## [ASSIGNED TASK]
In the material below, please retype the lines from the very first through the one with "The height and width of the screenshot is (462, 868).", exactly and without pictures.

--- START ---

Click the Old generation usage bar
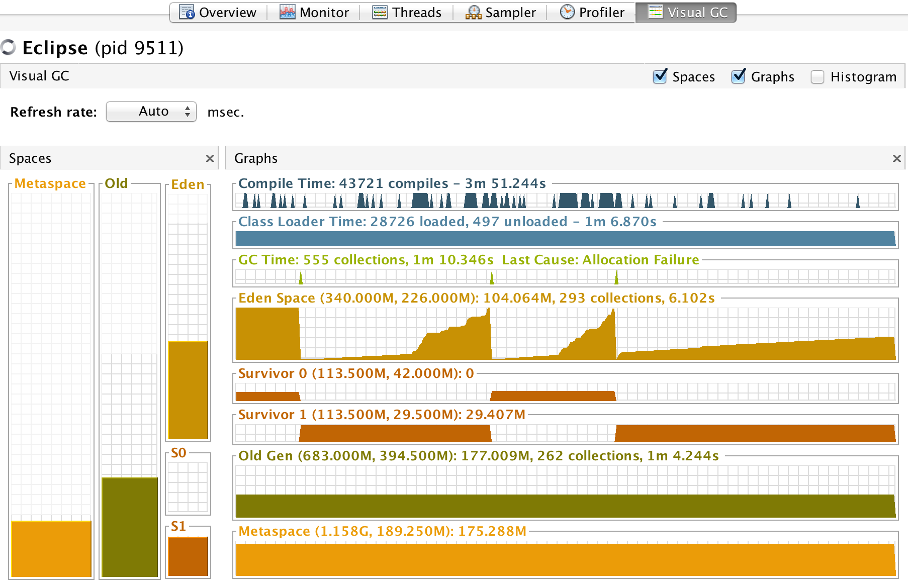click(130, 526)
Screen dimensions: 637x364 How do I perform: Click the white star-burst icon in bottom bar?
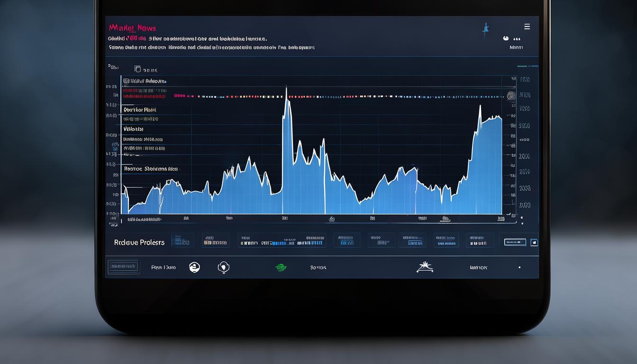coord(424,267)
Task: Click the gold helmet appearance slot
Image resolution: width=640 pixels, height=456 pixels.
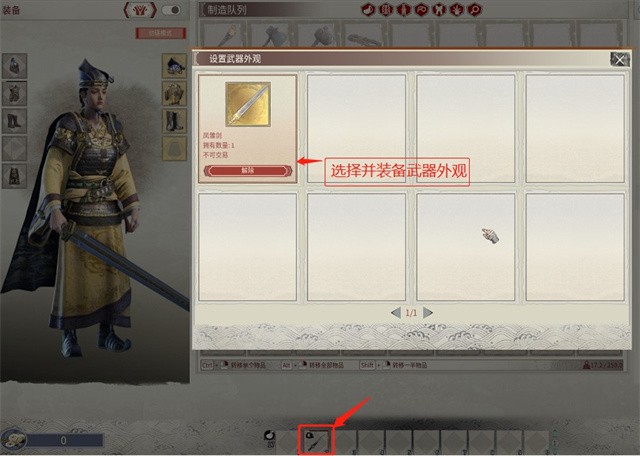Action: pos(174,66)
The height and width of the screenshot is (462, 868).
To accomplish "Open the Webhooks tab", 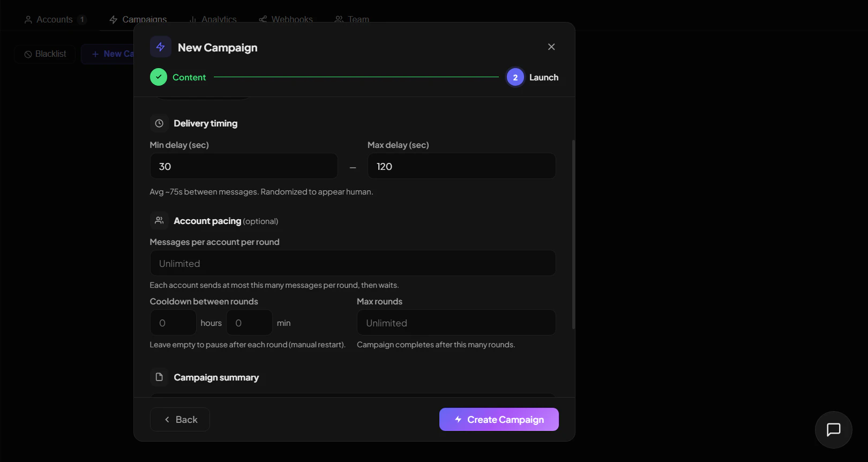I will coord(286,19).
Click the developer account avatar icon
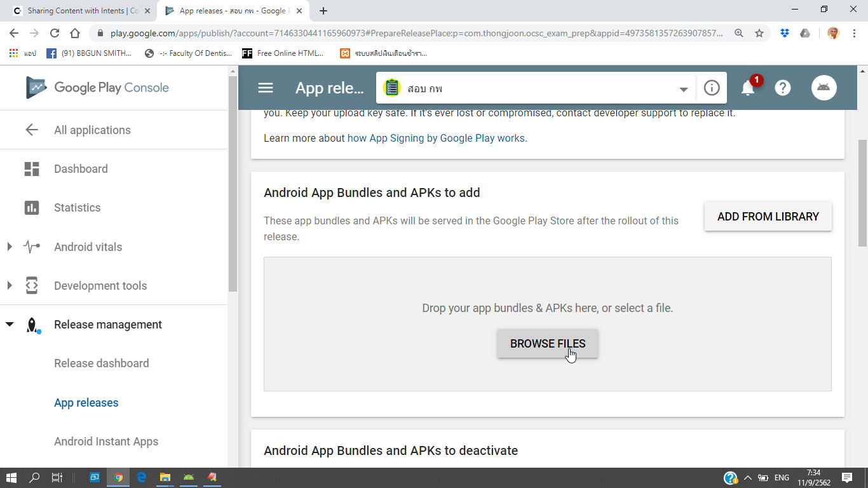Screen dimensions: 868x488 (x=824, y=88)
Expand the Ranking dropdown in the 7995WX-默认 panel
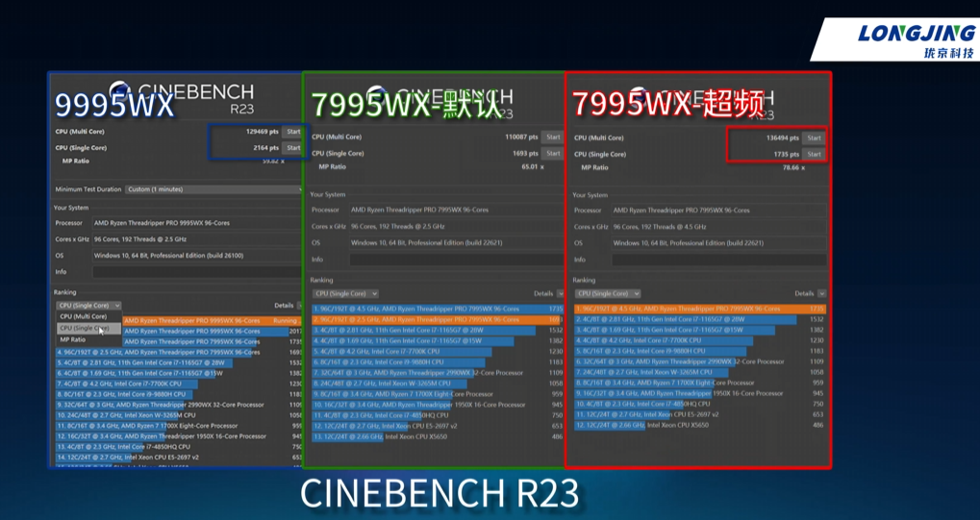980x520 pixels. tap(344, 293)
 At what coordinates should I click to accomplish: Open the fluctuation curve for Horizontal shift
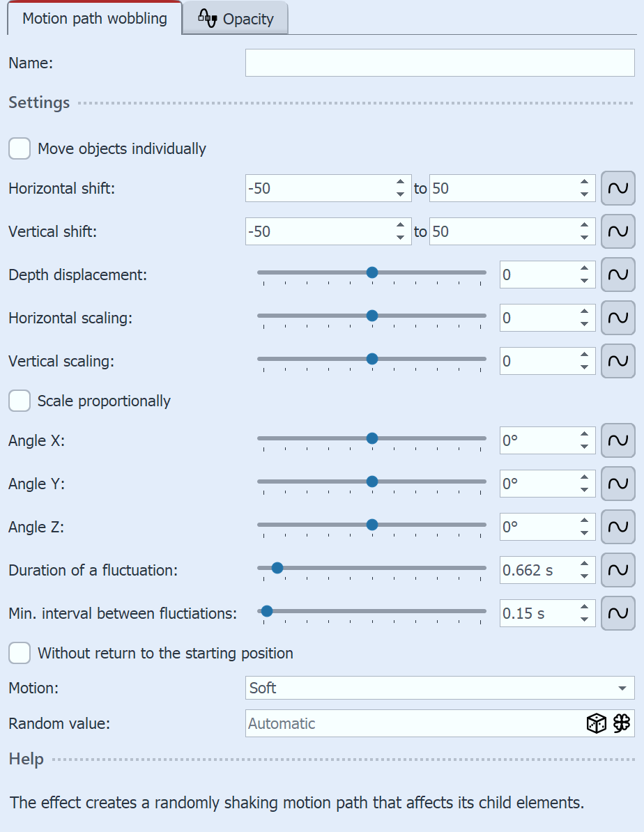pyautogui.click(x=618, y=188)
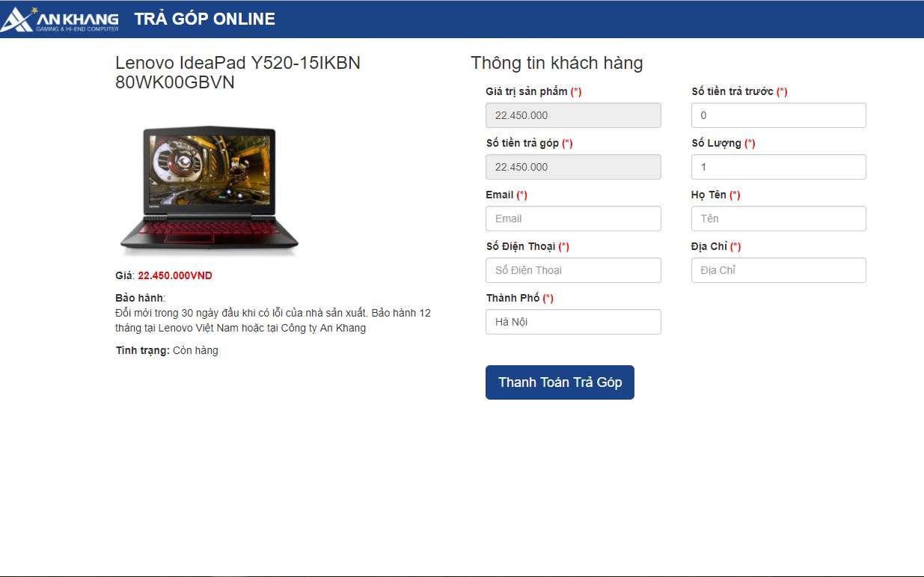
Task: Click the Họ Tên name field
Action: (778, 219)
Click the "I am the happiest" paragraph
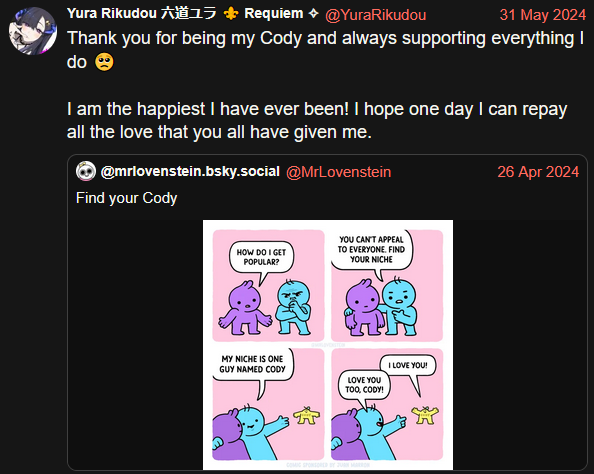The image size is (594, 474). click(317, 120)
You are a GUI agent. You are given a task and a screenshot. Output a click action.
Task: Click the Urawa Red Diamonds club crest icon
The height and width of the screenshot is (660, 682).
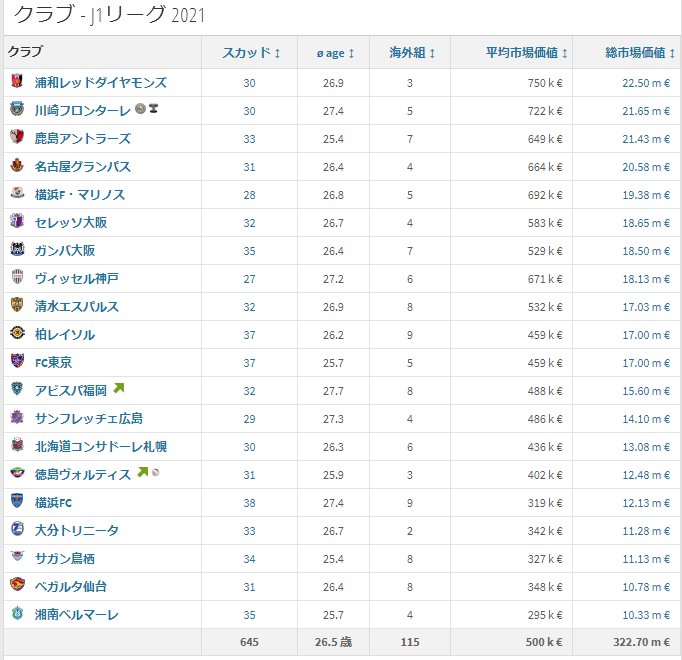(17, 82)
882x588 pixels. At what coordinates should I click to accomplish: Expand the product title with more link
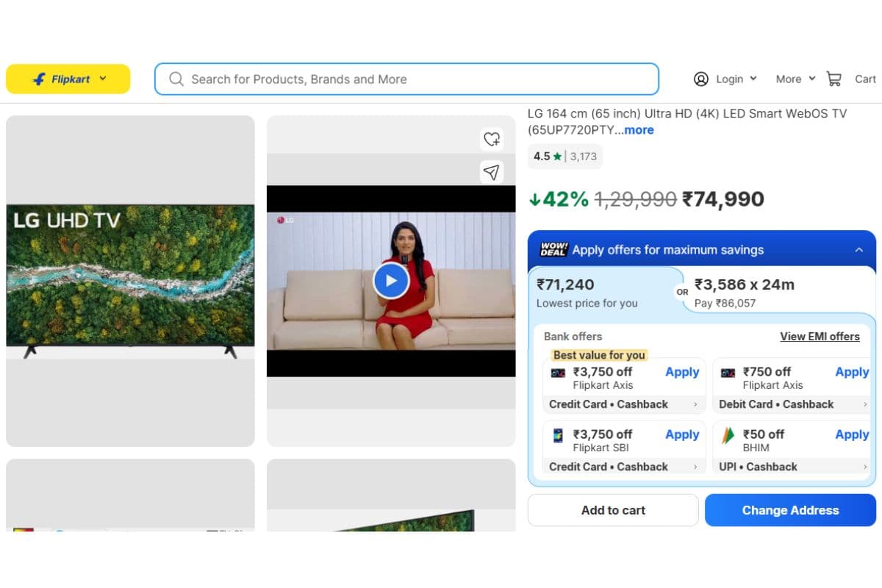638,130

--- END ---

## [SOLUTION FOR THIS TASK]
Click the Old generation usage bar
click(130, 526)
Screen dimensions: 637x364 How do I perform: Click the white star-burst icon in bottom bar?
coord(424,267)
Task: Click the gold helmet appearance slot
Image resolution: width=640 pixels, height=456 pixels.
Action: pos(174,66)
The height and width of the screenshot is (462, 868).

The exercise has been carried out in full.